Enife and So Fun Won are both produced by Sossick and 9ice directs the message of the two songs to anyone bent on bringing him down saying he’s unstoppable and backed by God.

Don’t Go is not a song we usually hear on Nigerian albums these days. It is the kind of song you will expect from the likes of the legendary Ebenezer Obey and I.K. Dairo, only on a higher tempo. The ballad is directed towards wives urging them to respect their husbands and warns them of the outcome of the opposite. 

The album closes with ‘‘Buje Budanu’’. This is another detour into the Juju/Fuji genre. On the song, 9ice eulogizes the rich businessmen and politicians just like a regular Fuji artiste would do.

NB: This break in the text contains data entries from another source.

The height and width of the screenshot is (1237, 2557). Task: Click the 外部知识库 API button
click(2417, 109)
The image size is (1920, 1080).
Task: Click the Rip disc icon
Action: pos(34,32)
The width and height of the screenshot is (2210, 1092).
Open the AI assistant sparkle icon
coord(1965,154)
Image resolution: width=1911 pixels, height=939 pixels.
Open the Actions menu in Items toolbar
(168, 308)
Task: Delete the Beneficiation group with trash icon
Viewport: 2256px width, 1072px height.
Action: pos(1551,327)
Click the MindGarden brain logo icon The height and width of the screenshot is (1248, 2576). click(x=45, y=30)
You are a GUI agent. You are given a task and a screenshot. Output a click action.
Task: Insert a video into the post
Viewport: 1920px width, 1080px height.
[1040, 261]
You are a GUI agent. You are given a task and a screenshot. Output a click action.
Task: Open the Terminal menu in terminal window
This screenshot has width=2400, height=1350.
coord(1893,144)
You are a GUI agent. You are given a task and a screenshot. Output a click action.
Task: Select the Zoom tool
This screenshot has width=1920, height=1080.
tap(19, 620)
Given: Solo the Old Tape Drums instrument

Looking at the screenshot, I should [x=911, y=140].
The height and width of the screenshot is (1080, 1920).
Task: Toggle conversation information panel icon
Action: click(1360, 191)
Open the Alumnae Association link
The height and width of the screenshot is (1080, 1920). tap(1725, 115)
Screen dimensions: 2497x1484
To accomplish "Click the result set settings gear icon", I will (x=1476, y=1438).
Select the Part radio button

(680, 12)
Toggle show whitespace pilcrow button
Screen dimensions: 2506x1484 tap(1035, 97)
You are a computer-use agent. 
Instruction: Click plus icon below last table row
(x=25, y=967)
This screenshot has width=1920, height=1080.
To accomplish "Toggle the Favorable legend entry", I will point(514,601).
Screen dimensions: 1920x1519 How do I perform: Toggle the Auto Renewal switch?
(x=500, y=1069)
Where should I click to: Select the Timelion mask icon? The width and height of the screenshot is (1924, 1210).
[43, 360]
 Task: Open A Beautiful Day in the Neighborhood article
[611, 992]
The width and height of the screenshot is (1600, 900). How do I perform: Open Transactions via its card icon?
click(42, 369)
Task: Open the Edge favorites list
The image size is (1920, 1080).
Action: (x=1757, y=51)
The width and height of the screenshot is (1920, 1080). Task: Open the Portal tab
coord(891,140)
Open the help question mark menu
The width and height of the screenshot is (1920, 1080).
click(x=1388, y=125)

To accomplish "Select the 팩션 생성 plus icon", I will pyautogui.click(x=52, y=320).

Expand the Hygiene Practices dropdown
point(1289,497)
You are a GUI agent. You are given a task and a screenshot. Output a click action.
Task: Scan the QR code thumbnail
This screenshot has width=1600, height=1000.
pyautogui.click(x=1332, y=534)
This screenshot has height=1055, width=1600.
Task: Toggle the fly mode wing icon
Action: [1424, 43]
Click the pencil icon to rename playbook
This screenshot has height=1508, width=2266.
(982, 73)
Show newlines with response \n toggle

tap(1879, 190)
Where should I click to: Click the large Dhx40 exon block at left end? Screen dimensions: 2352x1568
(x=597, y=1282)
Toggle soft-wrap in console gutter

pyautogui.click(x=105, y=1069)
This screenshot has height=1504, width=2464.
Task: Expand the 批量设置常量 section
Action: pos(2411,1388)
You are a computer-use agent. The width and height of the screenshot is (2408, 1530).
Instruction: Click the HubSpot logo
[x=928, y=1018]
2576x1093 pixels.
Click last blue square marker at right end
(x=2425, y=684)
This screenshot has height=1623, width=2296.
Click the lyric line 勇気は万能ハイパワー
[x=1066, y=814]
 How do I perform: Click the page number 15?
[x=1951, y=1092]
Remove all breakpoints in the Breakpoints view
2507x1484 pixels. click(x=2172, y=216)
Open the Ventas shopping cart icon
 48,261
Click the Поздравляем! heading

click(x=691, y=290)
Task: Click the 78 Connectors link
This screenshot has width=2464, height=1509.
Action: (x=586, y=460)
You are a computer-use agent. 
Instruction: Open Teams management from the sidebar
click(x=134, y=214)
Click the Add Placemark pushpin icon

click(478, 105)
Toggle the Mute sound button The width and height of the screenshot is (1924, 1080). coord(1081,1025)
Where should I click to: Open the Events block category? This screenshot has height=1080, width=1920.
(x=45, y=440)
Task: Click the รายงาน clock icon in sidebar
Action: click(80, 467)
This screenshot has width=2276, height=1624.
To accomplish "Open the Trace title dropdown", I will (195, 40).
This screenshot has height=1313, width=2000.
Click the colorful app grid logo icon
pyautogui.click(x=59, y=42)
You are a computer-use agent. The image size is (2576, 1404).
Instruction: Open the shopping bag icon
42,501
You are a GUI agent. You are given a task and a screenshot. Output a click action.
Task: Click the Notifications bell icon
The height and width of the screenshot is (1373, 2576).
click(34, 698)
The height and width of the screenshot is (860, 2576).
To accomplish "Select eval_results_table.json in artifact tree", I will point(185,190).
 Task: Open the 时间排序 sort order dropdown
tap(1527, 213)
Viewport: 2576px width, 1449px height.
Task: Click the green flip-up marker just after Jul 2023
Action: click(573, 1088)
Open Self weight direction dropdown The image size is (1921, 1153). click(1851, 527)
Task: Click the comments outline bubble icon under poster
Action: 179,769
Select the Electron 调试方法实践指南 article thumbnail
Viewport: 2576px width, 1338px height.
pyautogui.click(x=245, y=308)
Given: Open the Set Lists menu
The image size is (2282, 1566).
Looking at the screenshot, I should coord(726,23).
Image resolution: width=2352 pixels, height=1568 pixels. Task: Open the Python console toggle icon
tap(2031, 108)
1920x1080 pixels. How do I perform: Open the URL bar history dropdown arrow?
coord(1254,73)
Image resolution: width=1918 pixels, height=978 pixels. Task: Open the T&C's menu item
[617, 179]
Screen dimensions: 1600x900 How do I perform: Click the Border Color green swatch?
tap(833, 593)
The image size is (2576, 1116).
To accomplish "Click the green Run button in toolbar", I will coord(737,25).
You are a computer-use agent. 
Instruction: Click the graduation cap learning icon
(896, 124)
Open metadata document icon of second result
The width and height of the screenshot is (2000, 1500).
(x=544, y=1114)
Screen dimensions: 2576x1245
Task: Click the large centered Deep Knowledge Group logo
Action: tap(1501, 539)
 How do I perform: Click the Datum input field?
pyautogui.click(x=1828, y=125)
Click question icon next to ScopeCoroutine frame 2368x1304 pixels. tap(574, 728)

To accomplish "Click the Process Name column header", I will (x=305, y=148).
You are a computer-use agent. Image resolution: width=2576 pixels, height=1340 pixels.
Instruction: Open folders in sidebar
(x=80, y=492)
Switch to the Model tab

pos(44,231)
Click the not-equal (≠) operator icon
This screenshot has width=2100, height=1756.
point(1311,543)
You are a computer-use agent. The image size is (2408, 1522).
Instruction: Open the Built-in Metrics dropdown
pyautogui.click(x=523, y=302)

Considering the album’s time, length and number of songs, the 18-tracker comes with a couple of songs with short verses making the album sound rushed or improvised. Though with few album fillers, Bashorun Gaa makes up with great production. It is the kind of album that you have to listen to over and over again before it can be felt.
      
Unlike Gongo Aso and Tradition, Bashorun Gaa may be a setback from 9ice’s hit-making status with little probability of spawning as much hit singles, but 9ice still keeps it as tuneful and melodious as possible.
      
Bashorun Gaa may not be the perfect comeback album and might not have presented the performer as his usual distinct self, it is sure to still keep 9ice relevant as far as the Nigerian music industry is concerned.